Speaking Our Truth

 A wise minister once said something that stuck with me, "Speak the truth with love".

Speaking our truth with love is expressing our needs, thoughts, beliefs, and feelings in a way that is honest and respectful to ourselves and others. The words we say and how we choose to say them makes a huge difference in how they're received by others.

When we find ourselves in a situation that feels out of place for us, we need to be able to step away and say, "no thank you". We shouldn't judge or be offensive in expressing ourselves, but we do have the right and responsibility to withdraw our support and energy from things that are not right for us or harm us and others. When we stay with things that we know don't fit us, we become miserable. Sometimes we fail to act until the pain of staying in a place that we don't belong is worse than the fear of speaking our truth. And then we speak our truth in an explosion, and not usually with love.

"And the day came when the risk to remain tight in a bud was more painful than the risk it took to blossom” ~Anais Nin

Speaking the truth with love is not easy. I've heard plenty of people speaking their truth, but it often comes out in a blaring-in-your-face kind of way. That feels offensive and is ultimately ineffective, because no one wants to be spoken to in that manner and people stop listening. If we find ourselves shouting our truth, we need to step back and review it, because when we explode like that, it usually means we're being defensive and it might not be truth at all.

→ **Assigned task 1**
Convert the stretch of entries from the line containing "Describe the element" through the last entry into a Markdown table with the columns Row and Line. Give one row per line, skip blank lines, and omit the pictures.
→ **Assigned task 2**
Carry on the piece about speaking our truth with love, starting after its final sentence.
The text above has no connection to the entries that follow.

→ **Data in this exercise**

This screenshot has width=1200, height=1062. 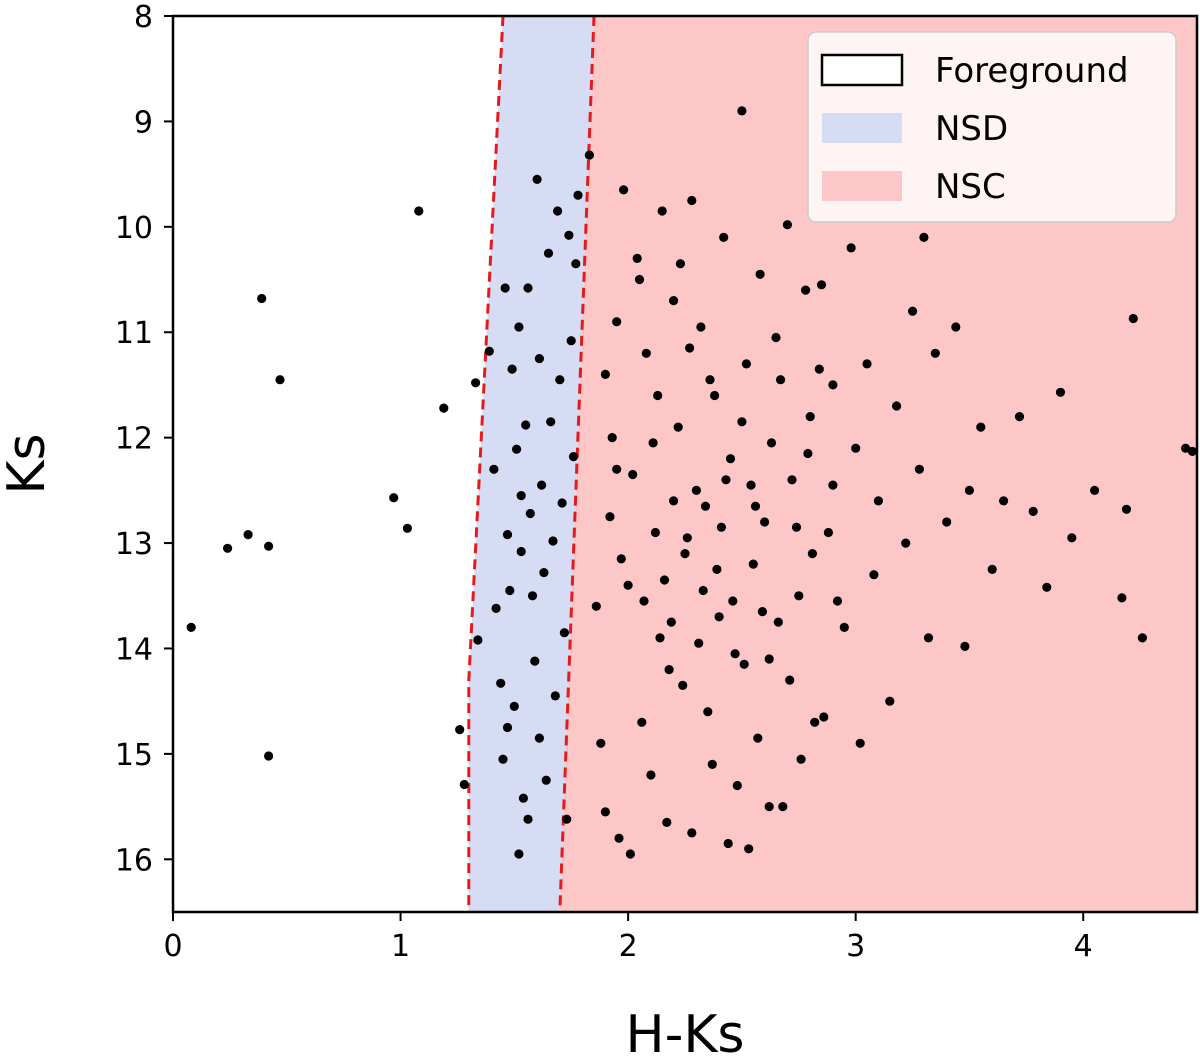 What do you see at coordinates (134, 860) in the screenshot?
I see `y-tick-label-8: 16` at bounding box center [134, 860].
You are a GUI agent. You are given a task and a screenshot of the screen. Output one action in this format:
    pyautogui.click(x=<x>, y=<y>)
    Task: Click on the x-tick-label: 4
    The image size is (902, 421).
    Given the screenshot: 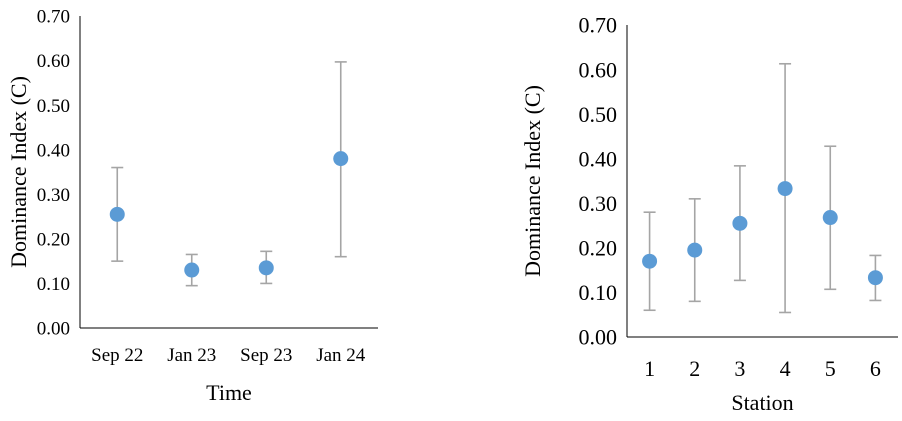 What is the action you would take?
    pyautogui.click(x=786, y=368)
    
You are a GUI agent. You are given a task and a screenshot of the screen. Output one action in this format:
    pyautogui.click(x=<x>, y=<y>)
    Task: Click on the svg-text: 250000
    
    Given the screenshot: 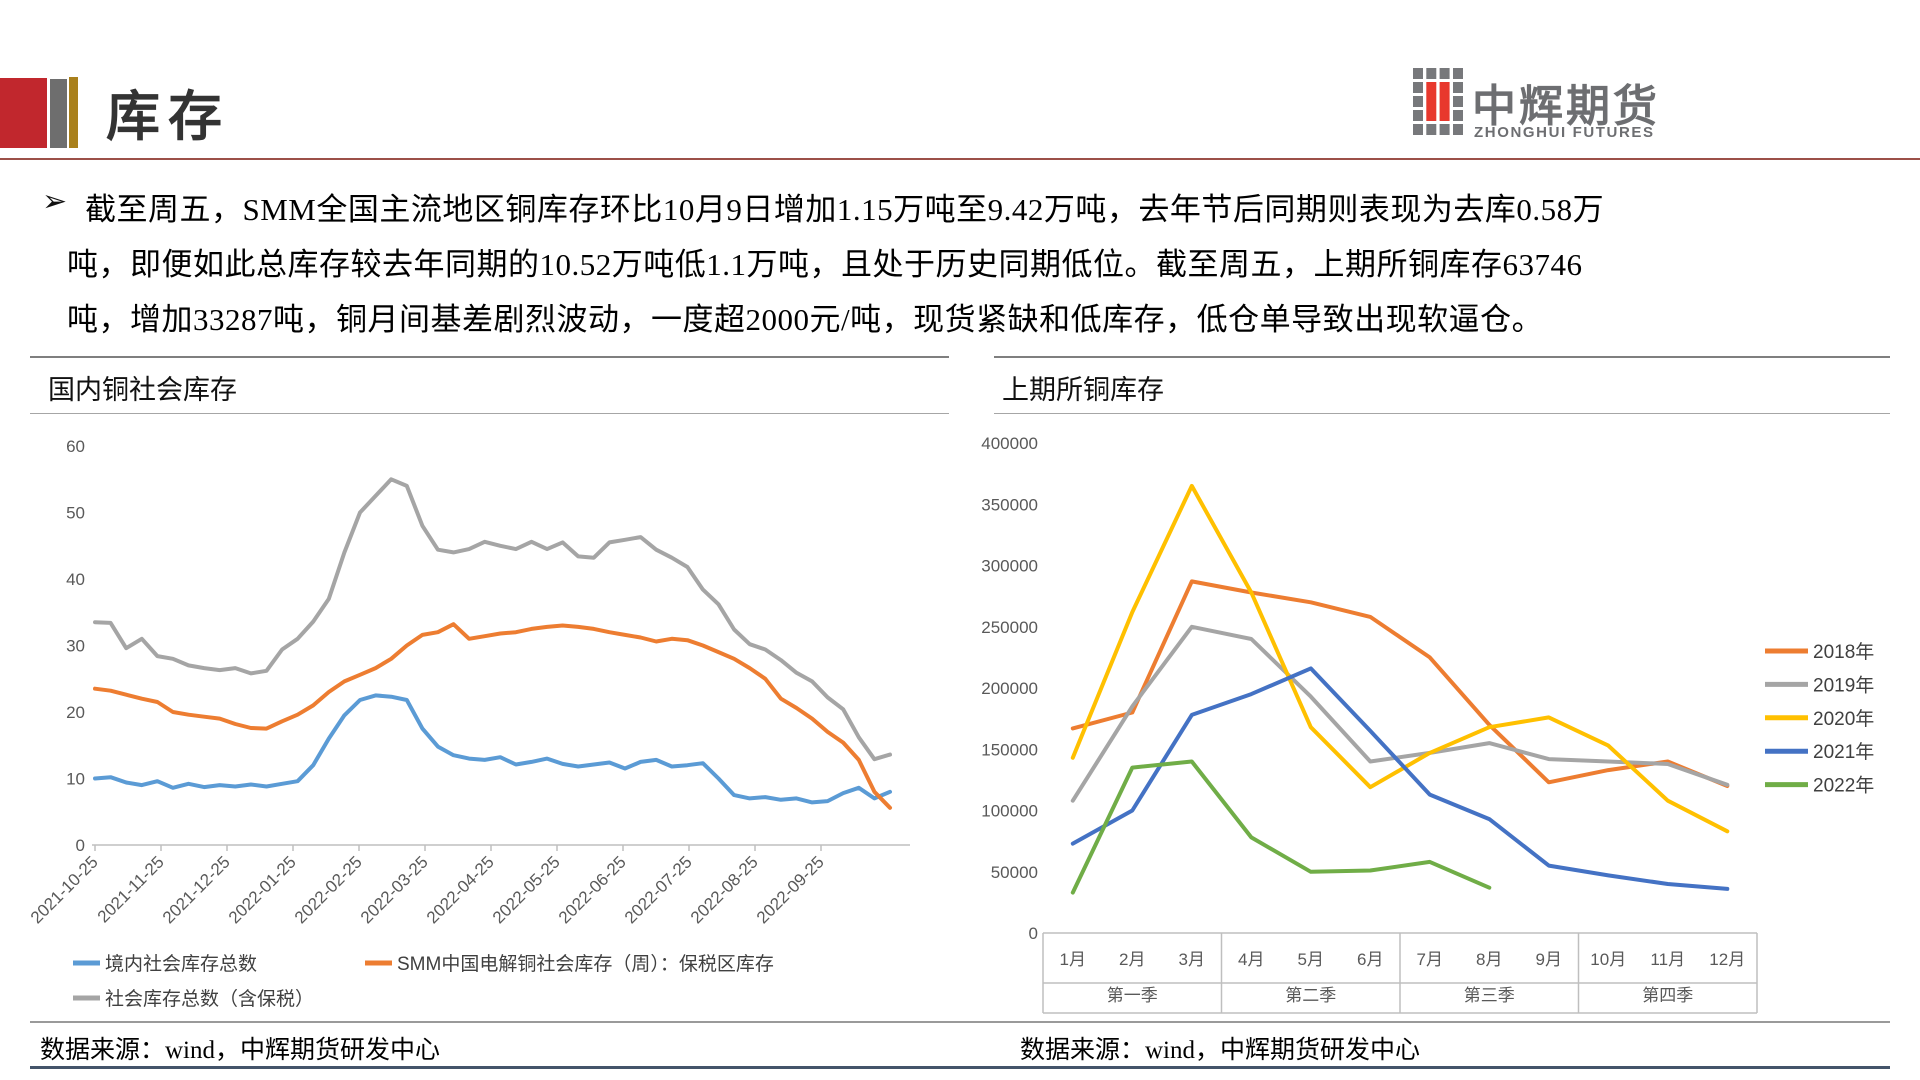 What is the action you would take?
    pyautogui.click(x=1010, y=628)
    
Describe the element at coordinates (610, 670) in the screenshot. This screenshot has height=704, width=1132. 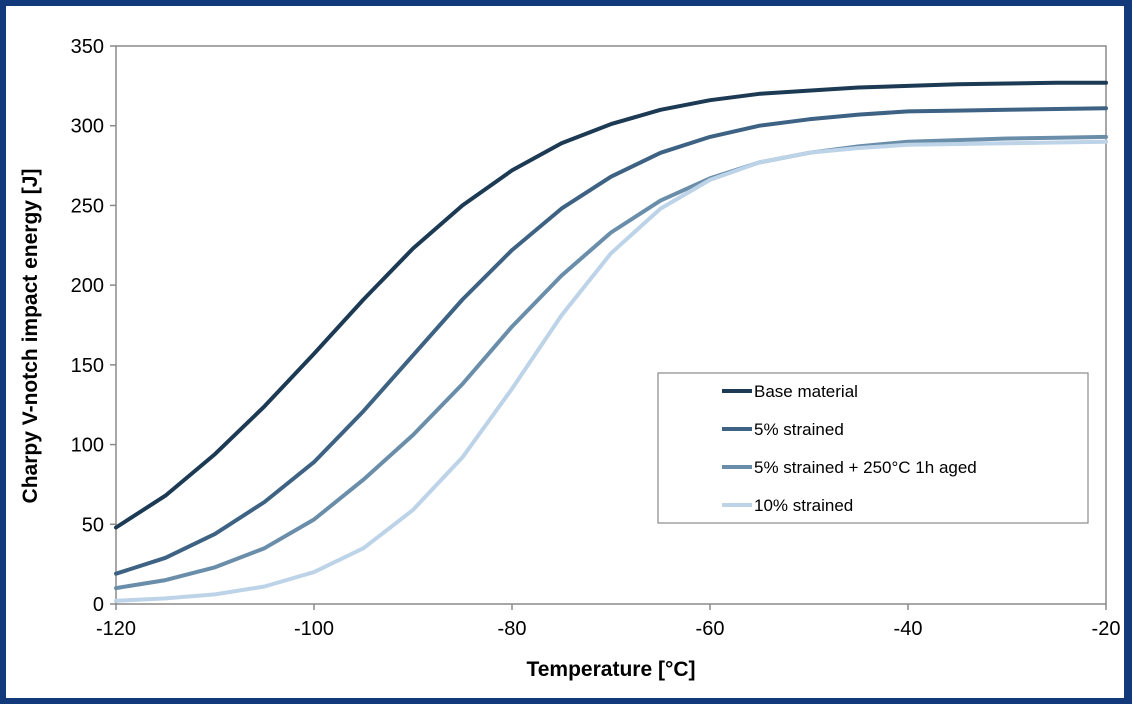
I see `x-axis-label: Temperature [°C]` at that location.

→ **Written response 1**
| Row | Line |
|---|---|
| 1 | Describe the element at coordinates (610, 670) in the screenshot. This screenshot has height=704, width=1132.  |
| 2 | I see `x-axis-label: Temperature [°C]` at that location. |

→ **Written response 2**
Speaking our truth with love takes courage and consideration. It requires raw honesty with ourselves, defining our needs well enough to stand firm in them, and then actively working to find a way to lovingly and respectfully express them. Speaking our truth in love means change will follow because we've come to something in our life that doesn't resonate with who we are and what we believe is right. If we mustered up the courage to speak it, we have gotten to the point where change is needed.

And when we start making changes, there will be resistance. Change is uncomfortable. Most of us would rather suffer silently in the comfort zone than make waves and disrupt the peace, even when we know at our core that something is wrong and that there really was no peace in the first place.

And there are times that despite how clearly and lovingly we phrase something, we can still feel like we're not being truly heard and we're greeted with a harsh response. It can leave us reeling and questioning what we could have done or said differently.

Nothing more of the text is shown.